### REQUISITOS DA TAREFA
Digite de novo, sem mudar nada, a parte do texto sobre encarceramento começando em "Requião condena encarceramento" e terminando em "com 418.536 presos.".

### TRECHO SELECIONADO
---+---
Requião condena encarceramento em massa
Diário da Manhã
Publicado em 29 de dezembro de 2017 às 00:03 | Atualizado há 7 anos
O Brasil disputa com os Estados Unidos a posição de país que mais encarcera os seus cidadãos. Os EUA ocupam o primeiro lugar em número de presos. Com 5% da população do planeta, os norte-americanos têm 25% dos presos do mundo (2,24 milhões). A China, com quase cinco vezes (1,379 bilhão) mais habitantes que os EUA (323,1 mihões), tem cerca de metade dos presos (1.657.812), o terceiro lugar fica com o Brasil com 726.712 e o quarto com a Rússia, com 642.444 presos. Na quinta colocação está a Índia, que tem a segunda maior população do planeta (1,324 bilhão), com 418.536 presos.
---+---
### INFORMAÇÕES EXTRAÍDAS
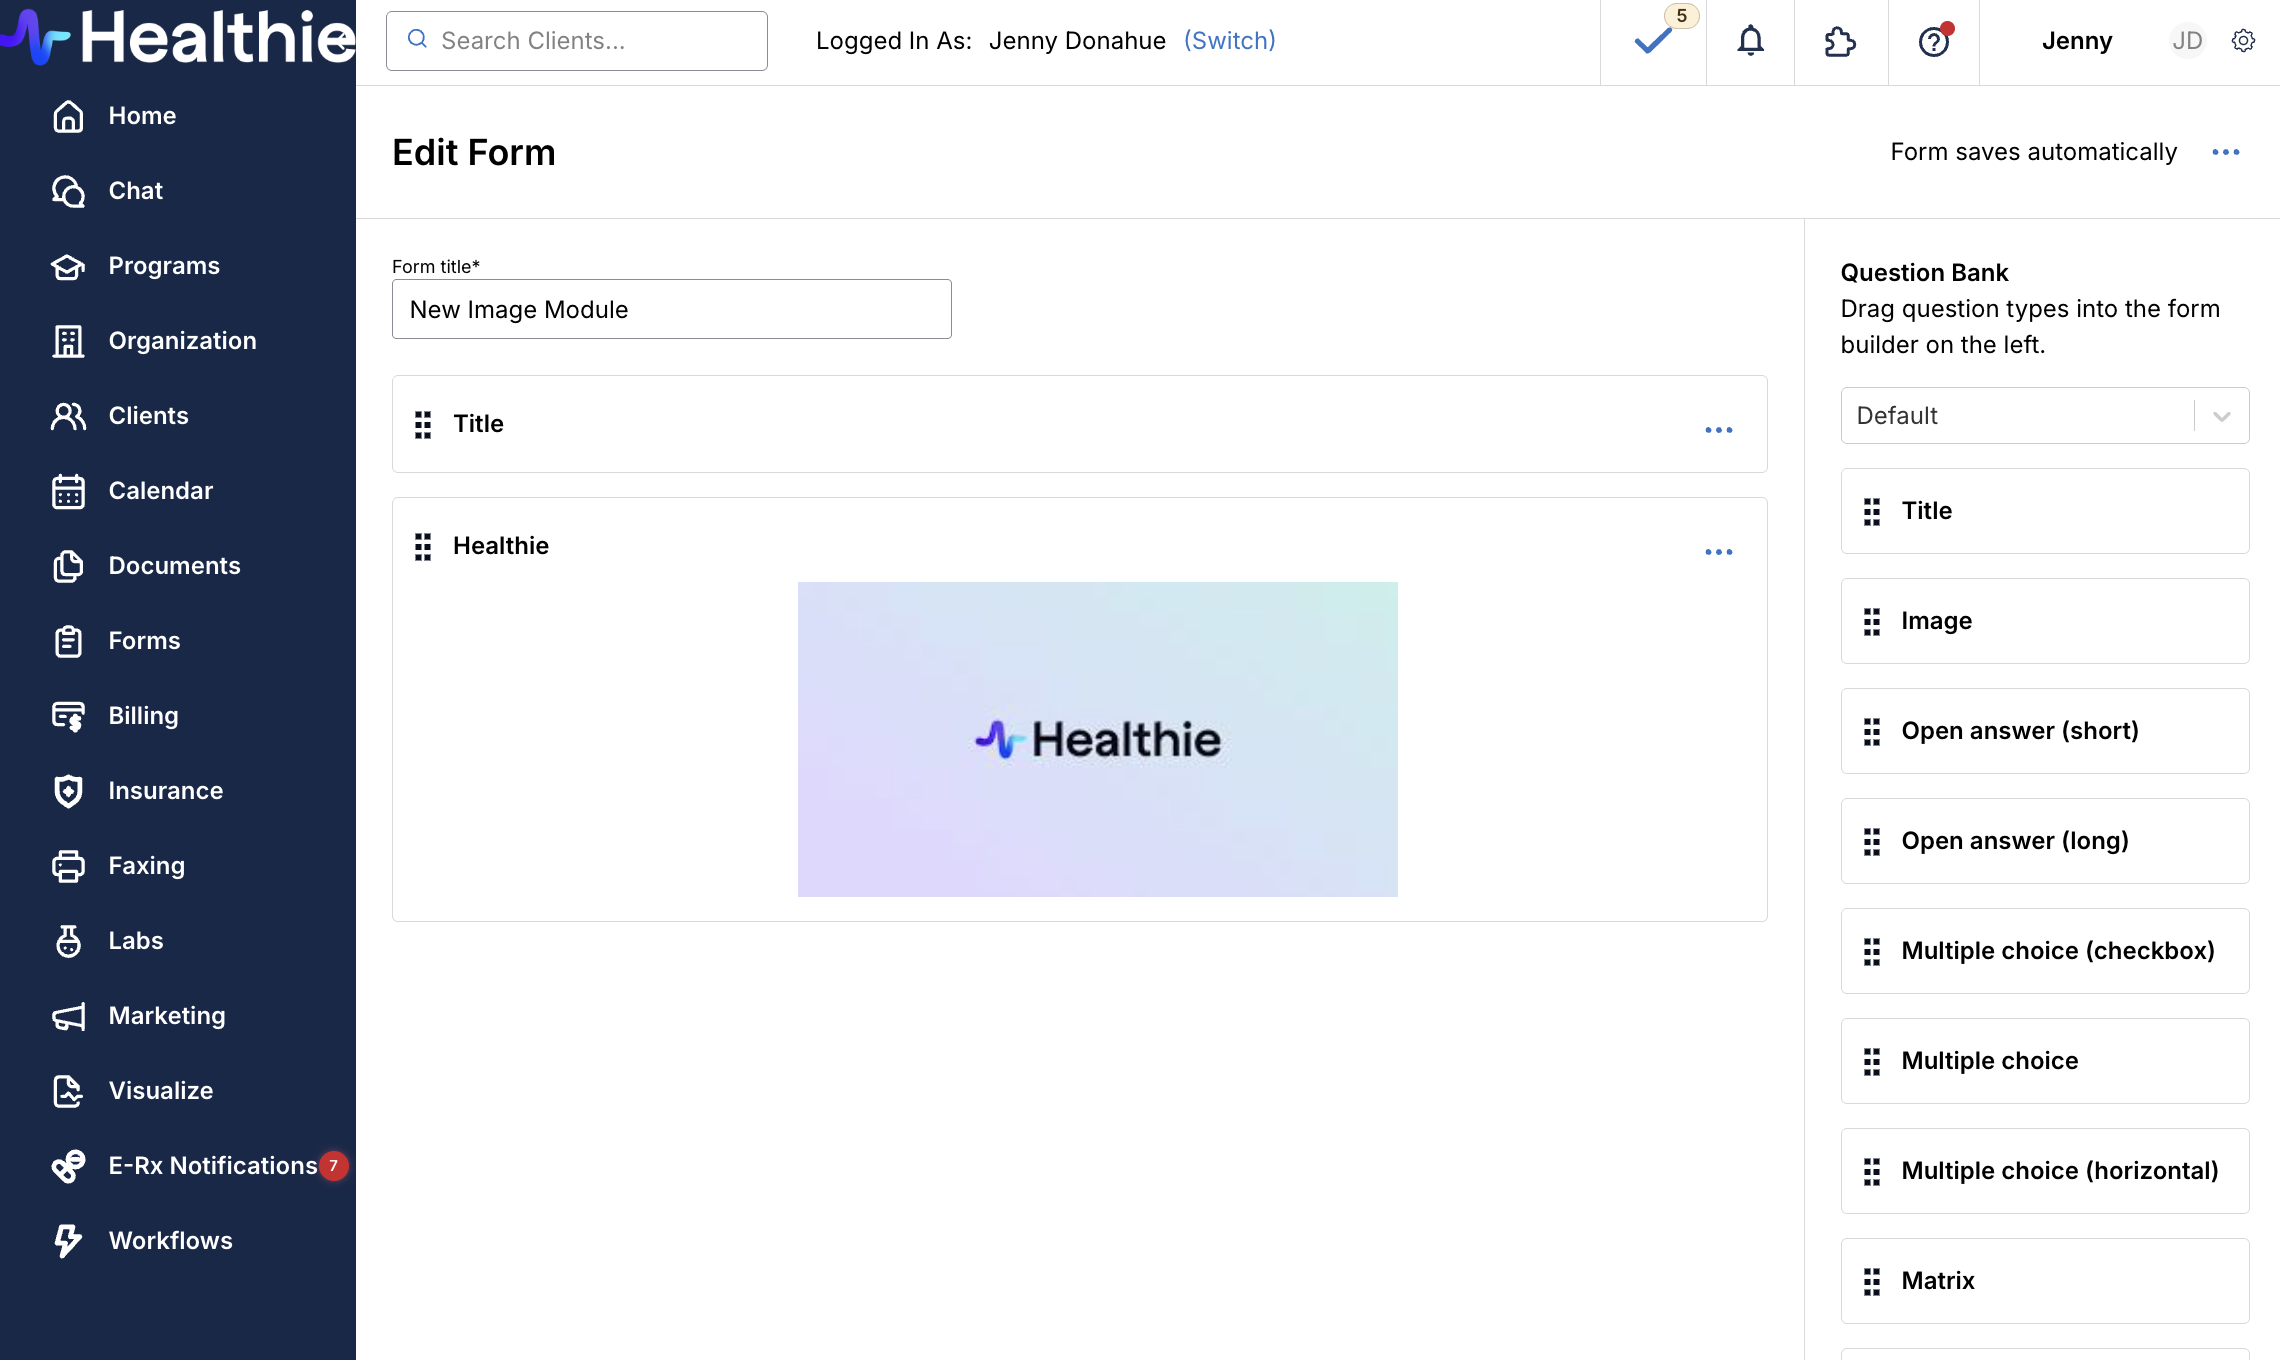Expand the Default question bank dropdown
---+---
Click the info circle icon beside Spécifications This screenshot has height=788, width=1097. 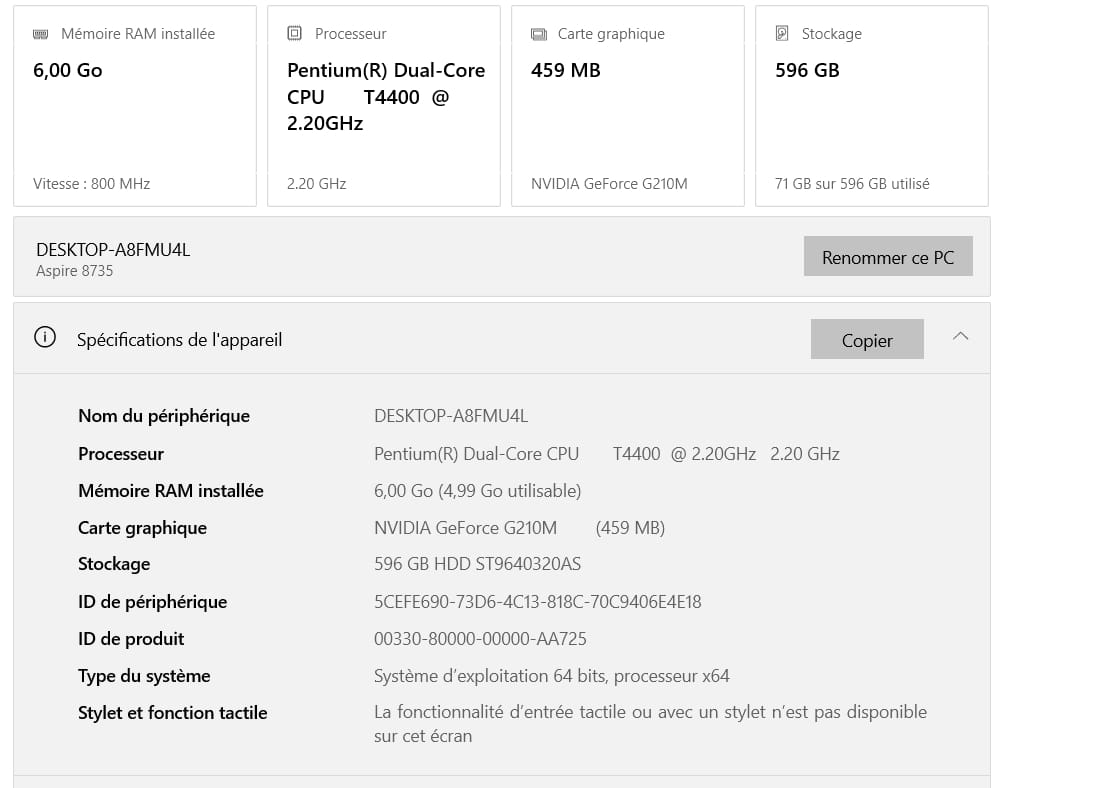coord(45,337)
---+---
### RESPOSTA CORRETA
Requião condena encarceramento em massa
Diário da Manhã
Publicado em 29 de dezembro de 2017 às 00:03 | Atualizado há 7 anos
O Brasil disputa com os Estados Unidos a posição de país que mais encarcera os seus cidadãos. Os EUA ocupam o primeiro lugar em número de presos. Com 5% da população do planeta, os norte-americanos têm 25% dos presos do mundo (2,24 milhões). A China, com quase cinco vezes (1,379 bilhão) mais habitantes que os EUA (323,1 mihões), tem cerca de metade dos presos (1.657.812), o terceiro lugar fica com o Brasil com 726.712 e o quarto com a Rússia, com 642.444 presos. Na quinta colocação está a Índia, que tem a segunda maior população do planeta (1,324 bilhão), com 418.536 presos.